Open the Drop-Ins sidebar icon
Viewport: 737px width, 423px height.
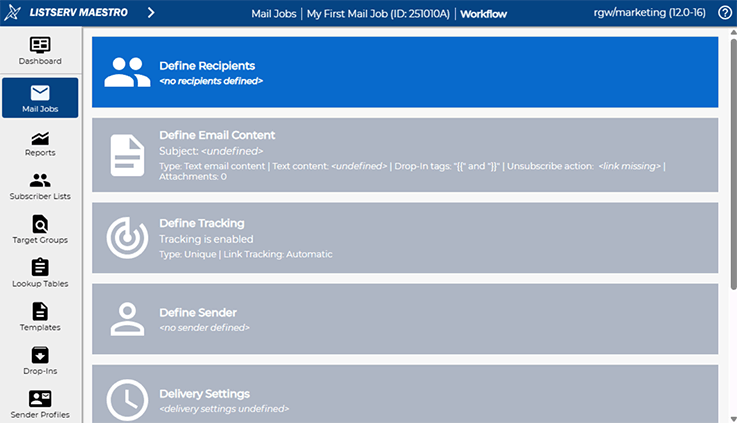[x=40, y=355]
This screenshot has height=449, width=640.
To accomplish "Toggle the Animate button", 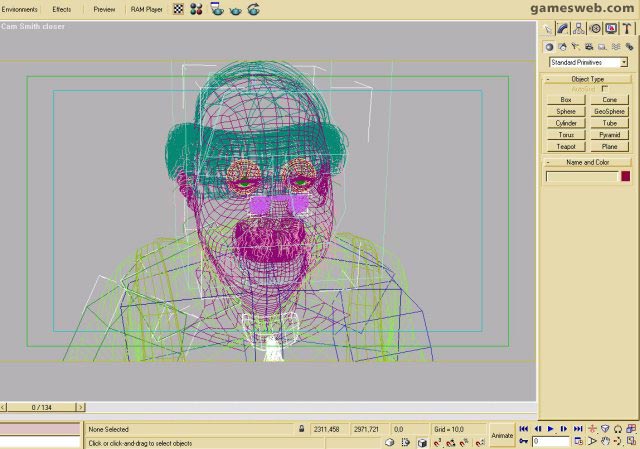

┄┄┄┄┄┄

**What you are asked to do:**
Pictures must be left out. Repeat exactly the lines from the one containing "This screenshot has height=449, width=640." through the final line of the data.

**Solution for this exercise:**
This screenshot has height=449, width=640.
To accomplish "Toggle the Animate button", 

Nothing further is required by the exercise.